Talk 3 - Humanoid Robot-Assisted Activities based on Affective Feedback
By Kenji Suzuki
In this talk, several robot-assisted activities for children with special needs are introduced under the proposed affect-in-the-loop framework. Most of the intervention approaches in the robot-assisted activities have been evaluated based on the participant.s social behavior or feedback. In particular, smiling or laughing during the session are often chosen as a significant behavior which indicates the participant.s positive affect. We have proposed an interactive and iterative learning methodology between humans and cognitive robots, which allows a human trainer to give a guidance/subjective evaluation to the robotic agent in a continuous manner in order to make human trainers involved in the online behavior learning of the robots. The developed wearable interface can be used to get continuous and affective feedback, which can be worn on the side of the face to unobtrusively and continuously detect biosignals, distal EMG. Through real-time pattern classification, facial expressions / affective feedback can be identified from them and interpreted as positive and negative responses from a human who interacts with both the robotic agent. It is considered that the novel wearable device and robotic agent could be effectively used for social interaction with humans allowing vital properties of interaction such as face-to-face communication, emotional feedback and freedom of movement for the human partner.

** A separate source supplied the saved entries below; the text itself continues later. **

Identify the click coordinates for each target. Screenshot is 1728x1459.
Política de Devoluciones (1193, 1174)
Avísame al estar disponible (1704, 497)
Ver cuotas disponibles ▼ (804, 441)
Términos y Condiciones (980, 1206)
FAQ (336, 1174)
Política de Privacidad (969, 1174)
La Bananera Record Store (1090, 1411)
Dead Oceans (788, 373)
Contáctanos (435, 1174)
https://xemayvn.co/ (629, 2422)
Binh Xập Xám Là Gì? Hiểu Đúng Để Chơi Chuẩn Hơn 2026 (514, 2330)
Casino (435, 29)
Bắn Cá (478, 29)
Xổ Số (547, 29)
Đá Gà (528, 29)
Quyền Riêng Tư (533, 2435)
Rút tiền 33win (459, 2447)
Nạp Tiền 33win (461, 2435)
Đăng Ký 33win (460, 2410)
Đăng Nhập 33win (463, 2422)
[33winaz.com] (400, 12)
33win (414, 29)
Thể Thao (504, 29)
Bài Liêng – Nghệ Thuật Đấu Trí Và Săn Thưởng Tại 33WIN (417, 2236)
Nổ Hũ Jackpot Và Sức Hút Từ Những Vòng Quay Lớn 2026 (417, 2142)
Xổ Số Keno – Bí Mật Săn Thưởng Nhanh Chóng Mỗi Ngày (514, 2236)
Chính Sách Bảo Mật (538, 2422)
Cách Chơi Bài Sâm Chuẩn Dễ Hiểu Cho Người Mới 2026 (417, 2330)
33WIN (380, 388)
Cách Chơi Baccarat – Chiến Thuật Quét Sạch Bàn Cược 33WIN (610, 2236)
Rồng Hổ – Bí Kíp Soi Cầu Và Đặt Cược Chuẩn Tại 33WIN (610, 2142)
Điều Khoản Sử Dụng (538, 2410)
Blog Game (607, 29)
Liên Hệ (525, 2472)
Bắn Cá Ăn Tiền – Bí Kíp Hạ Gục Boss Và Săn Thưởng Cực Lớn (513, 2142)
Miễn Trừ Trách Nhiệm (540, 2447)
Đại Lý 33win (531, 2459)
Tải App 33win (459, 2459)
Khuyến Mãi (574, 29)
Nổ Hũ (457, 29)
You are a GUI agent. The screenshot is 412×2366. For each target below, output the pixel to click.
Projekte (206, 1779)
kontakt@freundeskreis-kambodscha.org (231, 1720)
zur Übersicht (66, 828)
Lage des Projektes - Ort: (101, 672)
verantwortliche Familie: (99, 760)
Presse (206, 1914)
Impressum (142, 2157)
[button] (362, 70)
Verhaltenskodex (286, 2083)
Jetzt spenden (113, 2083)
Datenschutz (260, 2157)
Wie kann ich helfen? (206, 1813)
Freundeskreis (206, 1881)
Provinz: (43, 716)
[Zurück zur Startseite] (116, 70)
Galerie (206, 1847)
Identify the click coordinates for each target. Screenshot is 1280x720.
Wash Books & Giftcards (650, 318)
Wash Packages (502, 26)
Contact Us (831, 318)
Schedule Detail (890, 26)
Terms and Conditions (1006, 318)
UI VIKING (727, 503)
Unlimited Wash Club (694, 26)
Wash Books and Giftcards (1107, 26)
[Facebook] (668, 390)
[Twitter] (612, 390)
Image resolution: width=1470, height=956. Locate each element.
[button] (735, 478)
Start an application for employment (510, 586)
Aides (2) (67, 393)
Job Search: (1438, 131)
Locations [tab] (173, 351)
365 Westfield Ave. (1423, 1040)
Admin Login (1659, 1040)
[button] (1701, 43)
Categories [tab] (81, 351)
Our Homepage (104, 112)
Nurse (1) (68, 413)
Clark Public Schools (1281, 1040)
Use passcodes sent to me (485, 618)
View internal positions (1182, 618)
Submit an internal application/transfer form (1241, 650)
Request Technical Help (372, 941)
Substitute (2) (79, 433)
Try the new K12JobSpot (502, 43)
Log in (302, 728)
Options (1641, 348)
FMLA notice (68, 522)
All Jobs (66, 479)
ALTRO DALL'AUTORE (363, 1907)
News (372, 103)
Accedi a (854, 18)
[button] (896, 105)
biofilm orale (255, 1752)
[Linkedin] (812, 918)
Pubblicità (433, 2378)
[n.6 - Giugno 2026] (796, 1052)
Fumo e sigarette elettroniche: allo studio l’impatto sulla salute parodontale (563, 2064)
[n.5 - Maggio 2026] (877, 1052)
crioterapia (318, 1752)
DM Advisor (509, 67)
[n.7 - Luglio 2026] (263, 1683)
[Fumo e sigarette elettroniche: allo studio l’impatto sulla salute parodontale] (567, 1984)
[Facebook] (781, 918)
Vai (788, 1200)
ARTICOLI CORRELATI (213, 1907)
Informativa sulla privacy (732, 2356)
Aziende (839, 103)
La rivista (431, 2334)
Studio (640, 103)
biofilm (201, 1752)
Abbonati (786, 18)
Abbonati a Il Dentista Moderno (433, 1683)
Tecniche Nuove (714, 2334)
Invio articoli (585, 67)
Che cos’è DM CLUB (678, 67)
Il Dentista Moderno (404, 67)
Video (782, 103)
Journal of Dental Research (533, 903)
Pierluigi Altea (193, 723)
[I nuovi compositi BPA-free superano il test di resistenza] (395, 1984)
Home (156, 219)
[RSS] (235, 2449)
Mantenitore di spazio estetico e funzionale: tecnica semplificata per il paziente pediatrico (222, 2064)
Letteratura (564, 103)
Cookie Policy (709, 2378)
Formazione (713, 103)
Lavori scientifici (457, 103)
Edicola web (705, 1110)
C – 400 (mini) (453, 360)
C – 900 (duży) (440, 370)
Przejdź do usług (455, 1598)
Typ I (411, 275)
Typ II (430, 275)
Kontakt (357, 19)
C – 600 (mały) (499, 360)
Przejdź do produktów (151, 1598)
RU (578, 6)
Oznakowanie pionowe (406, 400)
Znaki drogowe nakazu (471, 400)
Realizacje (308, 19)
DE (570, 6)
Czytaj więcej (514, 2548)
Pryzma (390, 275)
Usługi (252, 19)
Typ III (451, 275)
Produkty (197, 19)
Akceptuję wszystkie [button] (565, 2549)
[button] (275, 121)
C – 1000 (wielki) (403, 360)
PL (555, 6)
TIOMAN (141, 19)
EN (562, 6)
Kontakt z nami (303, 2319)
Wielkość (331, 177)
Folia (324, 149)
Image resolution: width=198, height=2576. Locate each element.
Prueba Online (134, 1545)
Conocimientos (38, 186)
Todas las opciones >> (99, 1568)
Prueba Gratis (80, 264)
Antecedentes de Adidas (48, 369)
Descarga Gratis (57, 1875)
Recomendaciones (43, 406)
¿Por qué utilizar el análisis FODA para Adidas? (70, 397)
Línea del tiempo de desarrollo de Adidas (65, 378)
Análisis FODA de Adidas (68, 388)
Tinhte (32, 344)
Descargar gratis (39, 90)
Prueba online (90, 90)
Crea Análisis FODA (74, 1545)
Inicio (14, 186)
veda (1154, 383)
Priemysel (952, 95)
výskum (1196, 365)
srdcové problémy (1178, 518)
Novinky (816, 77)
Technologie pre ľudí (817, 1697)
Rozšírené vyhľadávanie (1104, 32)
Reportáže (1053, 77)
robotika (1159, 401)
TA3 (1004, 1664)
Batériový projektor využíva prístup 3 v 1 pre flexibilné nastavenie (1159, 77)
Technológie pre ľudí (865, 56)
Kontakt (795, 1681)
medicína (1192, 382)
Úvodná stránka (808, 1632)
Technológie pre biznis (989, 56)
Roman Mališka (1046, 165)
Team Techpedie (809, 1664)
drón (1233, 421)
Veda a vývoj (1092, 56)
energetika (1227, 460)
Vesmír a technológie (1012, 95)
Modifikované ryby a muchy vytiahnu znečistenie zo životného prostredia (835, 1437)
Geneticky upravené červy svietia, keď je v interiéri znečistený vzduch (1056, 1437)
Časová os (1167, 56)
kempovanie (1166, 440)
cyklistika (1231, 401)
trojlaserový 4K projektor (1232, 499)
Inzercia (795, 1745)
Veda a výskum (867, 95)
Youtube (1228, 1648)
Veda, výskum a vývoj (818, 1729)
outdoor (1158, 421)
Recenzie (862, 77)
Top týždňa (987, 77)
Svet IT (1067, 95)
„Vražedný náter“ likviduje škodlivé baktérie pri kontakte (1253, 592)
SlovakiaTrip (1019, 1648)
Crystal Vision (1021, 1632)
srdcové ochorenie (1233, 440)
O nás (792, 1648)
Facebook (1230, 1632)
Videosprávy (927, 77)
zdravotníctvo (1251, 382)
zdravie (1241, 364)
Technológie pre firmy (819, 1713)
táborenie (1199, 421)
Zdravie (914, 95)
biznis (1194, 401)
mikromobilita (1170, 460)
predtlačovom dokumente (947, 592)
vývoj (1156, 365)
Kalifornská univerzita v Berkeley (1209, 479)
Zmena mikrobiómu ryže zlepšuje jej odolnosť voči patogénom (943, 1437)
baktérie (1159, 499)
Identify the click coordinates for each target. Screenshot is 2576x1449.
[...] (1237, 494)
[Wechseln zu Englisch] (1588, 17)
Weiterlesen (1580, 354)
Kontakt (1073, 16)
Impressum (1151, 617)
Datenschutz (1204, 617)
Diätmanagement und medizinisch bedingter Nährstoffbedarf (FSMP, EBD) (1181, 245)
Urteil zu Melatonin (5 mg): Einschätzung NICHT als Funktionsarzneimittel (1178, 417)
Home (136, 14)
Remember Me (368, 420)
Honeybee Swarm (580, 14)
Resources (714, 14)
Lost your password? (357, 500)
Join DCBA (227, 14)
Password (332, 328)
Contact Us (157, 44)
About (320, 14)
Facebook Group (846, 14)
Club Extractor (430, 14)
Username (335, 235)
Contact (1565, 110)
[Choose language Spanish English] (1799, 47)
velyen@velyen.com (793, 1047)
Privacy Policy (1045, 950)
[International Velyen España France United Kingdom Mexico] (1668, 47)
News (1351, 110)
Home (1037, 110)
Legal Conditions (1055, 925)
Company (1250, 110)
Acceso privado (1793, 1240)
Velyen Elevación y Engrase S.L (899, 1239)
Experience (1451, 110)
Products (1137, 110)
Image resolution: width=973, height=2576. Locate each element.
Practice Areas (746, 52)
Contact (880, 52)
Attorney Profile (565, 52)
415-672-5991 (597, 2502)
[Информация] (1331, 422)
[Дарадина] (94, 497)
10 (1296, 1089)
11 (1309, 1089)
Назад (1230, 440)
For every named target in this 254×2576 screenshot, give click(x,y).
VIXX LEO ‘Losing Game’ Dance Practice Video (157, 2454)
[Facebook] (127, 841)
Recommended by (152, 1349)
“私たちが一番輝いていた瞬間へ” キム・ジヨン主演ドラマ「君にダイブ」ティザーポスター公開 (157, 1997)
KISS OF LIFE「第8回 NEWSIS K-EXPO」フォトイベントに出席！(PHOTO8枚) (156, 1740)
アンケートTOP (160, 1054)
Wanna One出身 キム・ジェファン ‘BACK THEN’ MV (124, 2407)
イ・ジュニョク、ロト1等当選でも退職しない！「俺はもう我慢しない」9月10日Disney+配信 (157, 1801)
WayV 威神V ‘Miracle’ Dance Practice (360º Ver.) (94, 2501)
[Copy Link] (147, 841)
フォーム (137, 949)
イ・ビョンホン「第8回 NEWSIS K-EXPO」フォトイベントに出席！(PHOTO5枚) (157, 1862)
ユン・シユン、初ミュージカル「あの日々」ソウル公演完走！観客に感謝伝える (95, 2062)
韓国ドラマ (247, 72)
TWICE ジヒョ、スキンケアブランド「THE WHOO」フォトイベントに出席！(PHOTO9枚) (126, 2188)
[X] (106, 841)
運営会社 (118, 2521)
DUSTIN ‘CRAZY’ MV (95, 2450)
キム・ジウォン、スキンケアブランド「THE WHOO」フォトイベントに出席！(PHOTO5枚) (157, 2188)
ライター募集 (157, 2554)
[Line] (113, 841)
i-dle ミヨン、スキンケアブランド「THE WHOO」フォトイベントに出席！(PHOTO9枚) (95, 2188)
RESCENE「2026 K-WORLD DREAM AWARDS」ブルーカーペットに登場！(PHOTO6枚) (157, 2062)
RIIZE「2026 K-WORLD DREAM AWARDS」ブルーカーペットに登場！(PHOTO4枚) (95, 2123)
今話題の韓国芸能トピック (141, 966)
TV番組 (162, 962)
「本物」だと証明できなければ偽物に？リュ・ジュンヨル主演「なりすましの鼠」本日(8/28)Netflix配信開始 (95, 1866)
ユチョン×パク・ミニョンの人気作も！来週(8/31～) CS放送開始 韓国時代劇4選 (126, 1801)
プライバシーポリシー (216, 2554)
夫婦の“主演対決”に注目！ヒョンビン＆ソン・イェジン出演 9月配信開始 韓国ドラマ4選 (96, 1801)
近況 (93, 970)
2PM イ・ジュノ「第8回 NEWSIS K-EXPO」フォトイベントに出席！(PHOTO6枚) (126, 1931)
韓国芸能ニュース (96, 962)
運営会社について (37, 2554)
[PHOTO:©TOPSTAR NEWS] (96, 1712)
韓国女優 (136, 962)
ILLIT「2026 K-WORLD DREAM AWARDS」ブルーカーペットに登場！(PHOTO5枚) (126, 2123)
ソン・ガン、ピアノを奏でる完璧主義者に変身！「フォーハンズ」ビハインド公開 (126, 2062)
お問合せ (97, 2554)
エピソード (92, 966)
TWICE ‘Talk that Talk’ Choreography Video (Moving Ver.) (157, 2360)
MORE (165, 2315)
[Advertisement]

Kenji Suzuki is currently an associate professor at the Center for Cybernics Research, and also the principal investigator of the Artificial Intelligence Laboratory at the University of Tsukuba. His research interests include assistive and rehabilitation robotics, cognitive robotics, affective computing, biosignal processing, wearable devices and social imaging. He received the B.S. in Physics, M.E. and Dr. Eng. in Pure and Applied Physics from Waseda University, Tokyo, Japan, in 1997, 2000 and 2003, respectively. He led several projects of medical robots/devices for stroke, spinal cord injury, and dysphagia, and also wearable devices for children with autism spectrum disorders (ASD). He was a visiting researcher at the Laboratory of Musical Information, University of Genoa, Italy, and at LPPA, Laboratory of Physiology of Perception and Action, at the College de France, France, in 2000 and 2009. He is an active member of the IEEE and ACM.
Talk 4 - Neural network models for social robot interaction
By Stefan Wermter, Knowledge Technology Group
In the Knowledge Technology group we develop neural network models with a particular focus on robot interaction and development. One of our goals is to better understand grounded communication in humans and machines. Another goal is to use the knowledge we gain to improve multisensory integration and social interaction in humanoid robots. In the context of understanding grounded communication, we will present a deep neural network model for emotion expression recognition for human-robot interaction. Furthermore, we will present a model using self-organizing neural networks for human-action recognition in the context of human-robot assistance. In conclusion, we show how emotion perception and multisensory observation of human actions can contribute to future human-robot cooperation.
Talk 5 - Robot Feelings and Learned Emotion Expression
By Angelica Lim
In this talk, we will present an architecture for robots to ground emotional expressions in physical feelings. We define "gut feelings" of flourishing and distress, linked to internal states such as battery and motor heat. We present the MEI model for the robot to "learn as infants do", through parent-robot interactions known as motherese, in order for emotional expressions to evolve based on culture and experience. Experimental results and videos will be shown.